Its very easy to download and install (just drag-n-drrop, like most other OSX Apps), no need to wait for it to compile, and it comes with a nice menubar icon for control.

In its default configuration it only listens on a port, but not on a unix socket. The problem is, Rails recipes with postgres create a config/database.yml file that assumes a socket presence.

Of example:

✗ rails new test1 -d postgresql
      create
      create  README.rdoc
      ...
Your bundle is complete!
Use `bundle show [gemname]` to see where a bundled gem is installed.
✗ cd test1
✗ rake db:create
could not connect to server: No such file or directory
        Is the server running locally and accepting
        connections on Unix domain socket "/var/pgsql_socket/.s.PGSQL.5432"?

This problem was bothering me for a while as I tried to use rails_apps_composer to bootstrap new applications and it was failing on those database errors.
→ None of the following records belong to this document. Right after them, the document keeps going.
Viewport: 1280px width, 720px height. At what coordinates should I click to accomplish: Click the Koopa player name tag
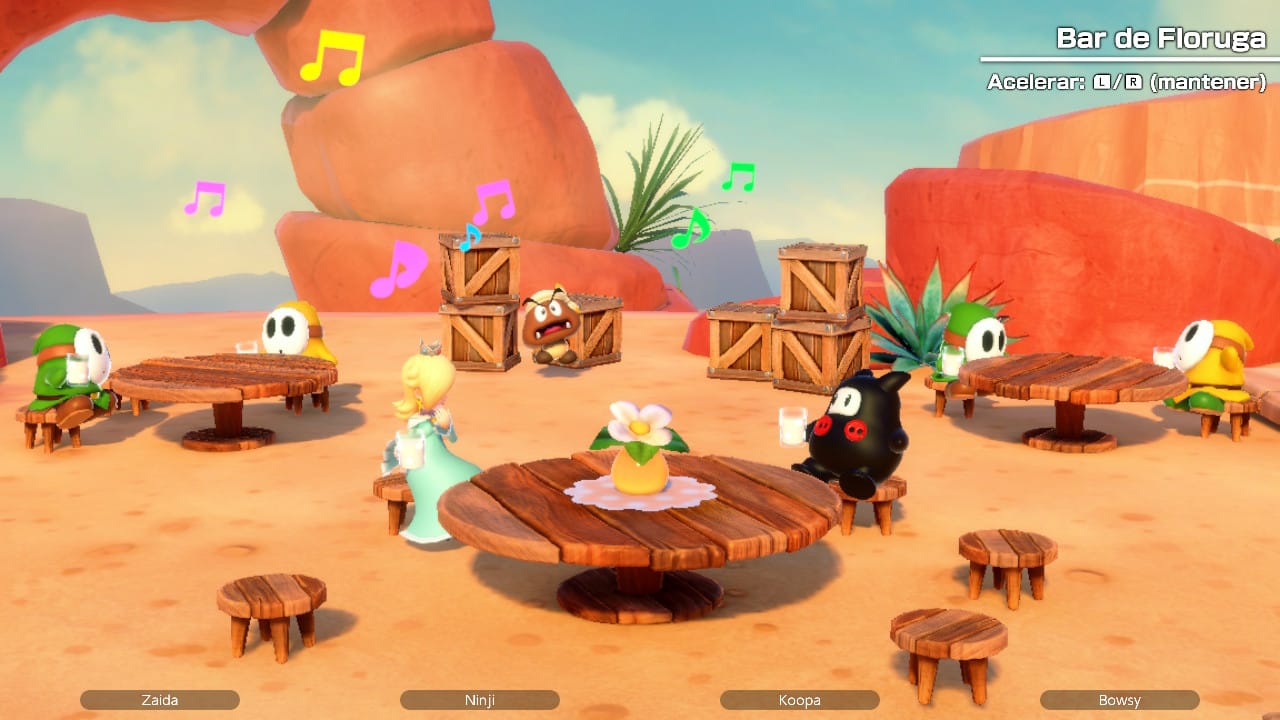pos(800,700)
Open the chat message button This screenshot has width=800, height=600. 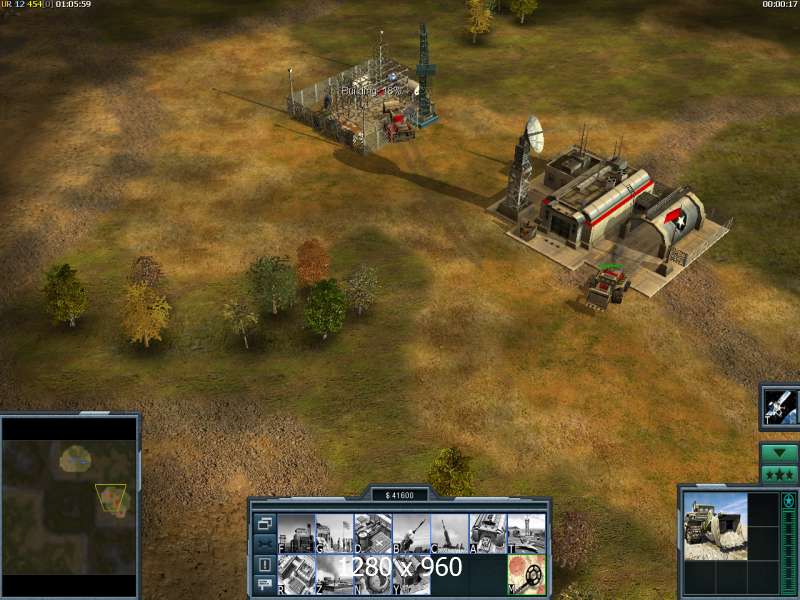(265, 584)
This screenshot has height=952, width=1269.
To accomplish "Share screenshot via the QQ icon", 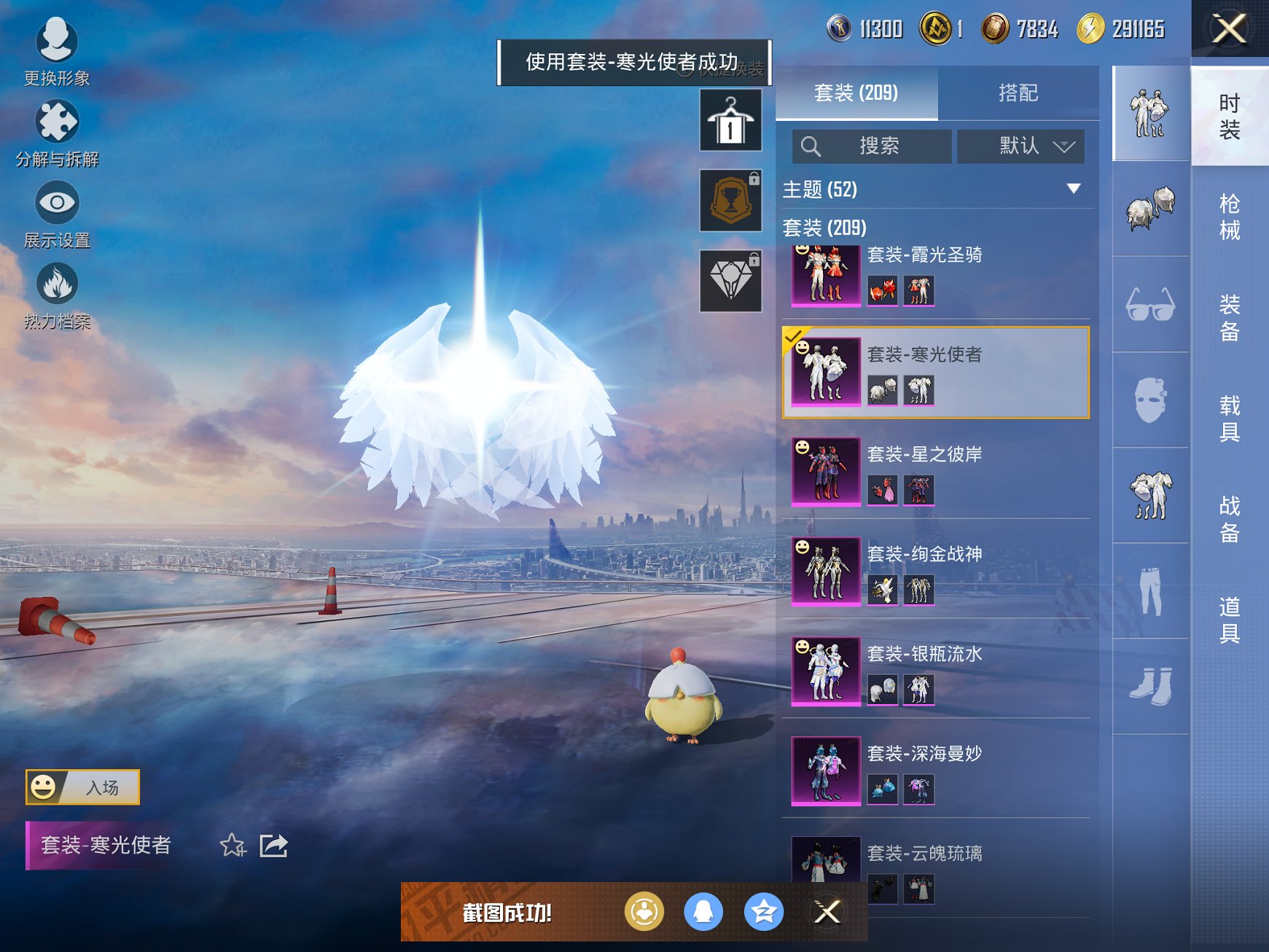I will pos(703,911).
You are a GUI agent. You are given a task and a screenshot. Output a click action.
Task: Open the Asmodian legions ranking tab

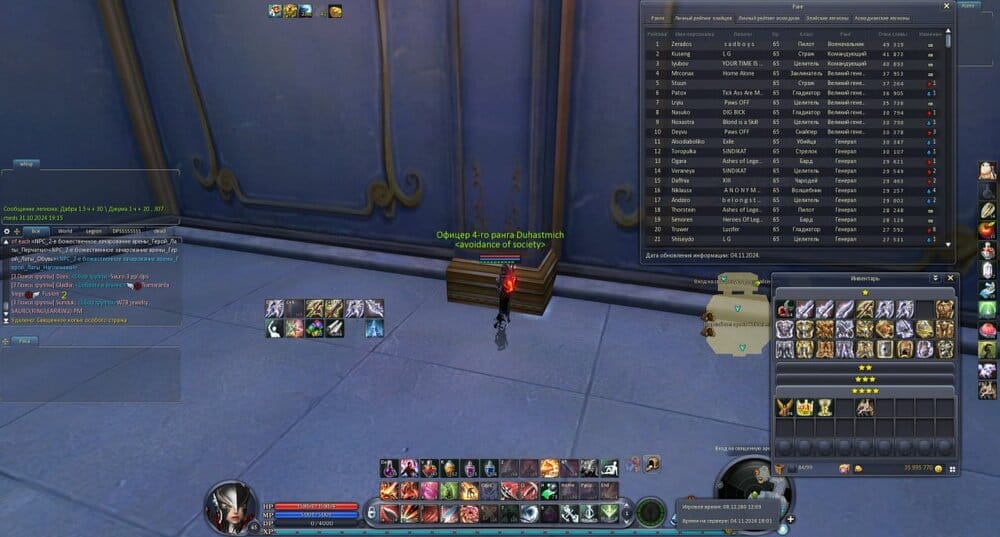pos(884,18)
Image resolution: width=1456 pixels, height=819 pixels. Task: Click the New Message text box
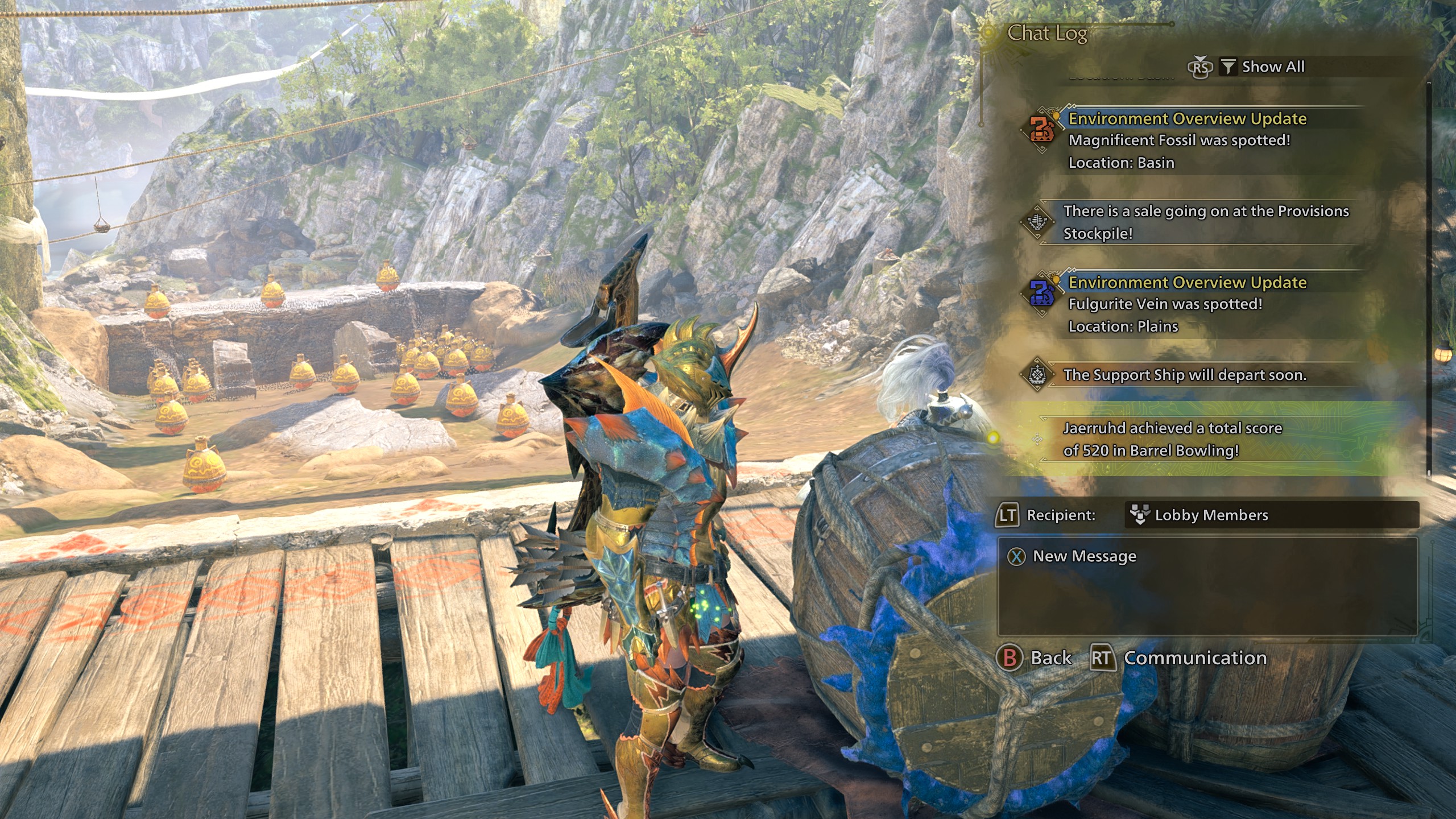[x=1207, y=587]

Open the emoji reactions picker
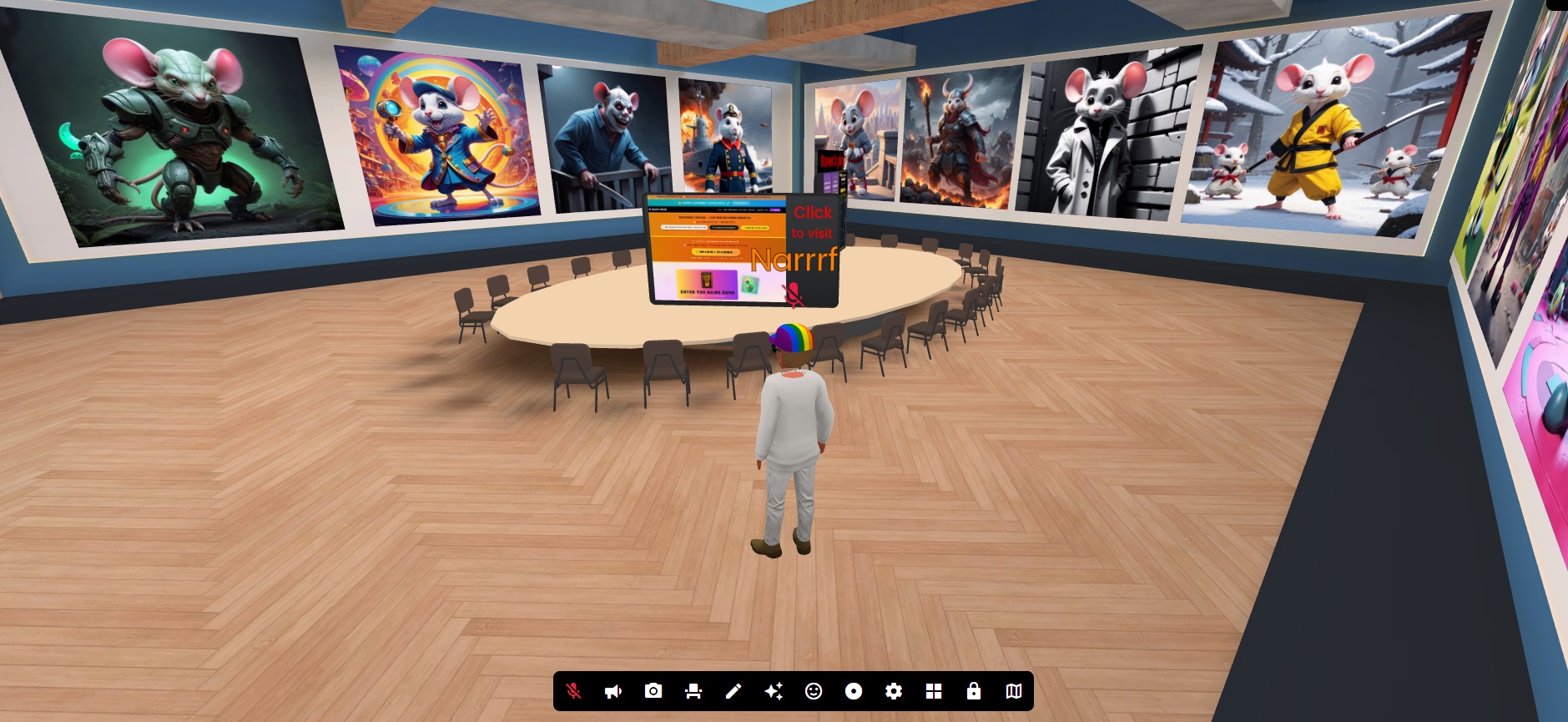click(x=815, y=690)
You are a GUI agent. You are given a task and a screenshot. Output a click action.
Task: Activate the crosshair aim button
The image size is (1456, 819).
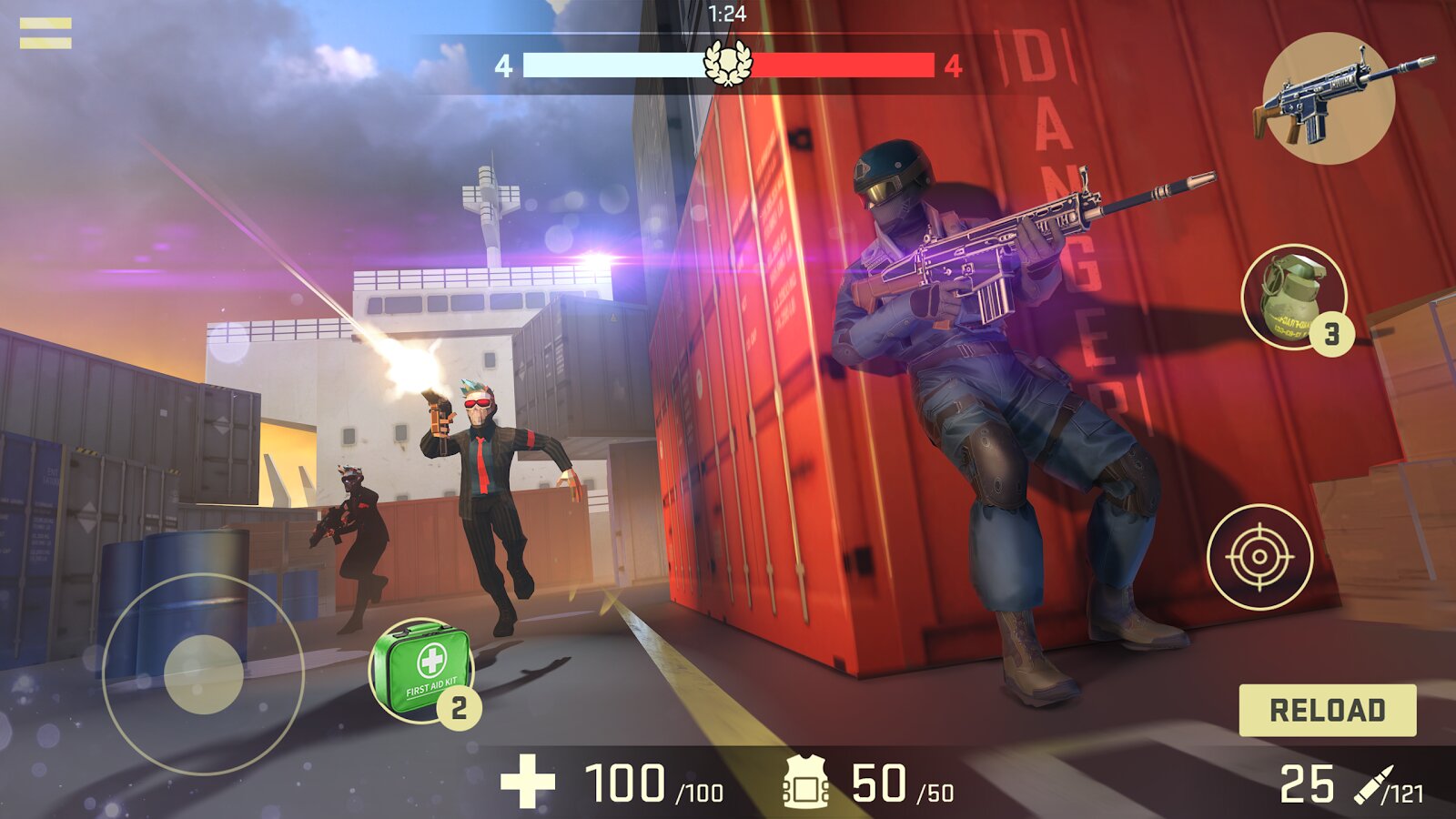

I didn’t want to mess with Postgres.app configs, as I suspected they’d be overwriten on each version upgrade, so at first I tried to somehow trick it to stop and let me replace the config/database.yml file in time. The solution turned out to be much simpler though.

The Rails Postgres driver recognizes standard Postgres environment variables, one of which is PGHOST. When set to localhost Rails will go for the port instead of the Unix socket, even if there is no host: localhost setting in the YAML file.

✗ PGHOST=localhost rake db:create
✗ _

So just add export PGHOST=localhost to your shell start file, e.g. ~/.zshrc and you are set.

Im actually went further with it, and now I have shell aliases to reset postgres env config, configure it for localhost, or read current application Heroku configs and pre-set Postgres environment for a direct access to Heroku db, but that is a topic for another blog post.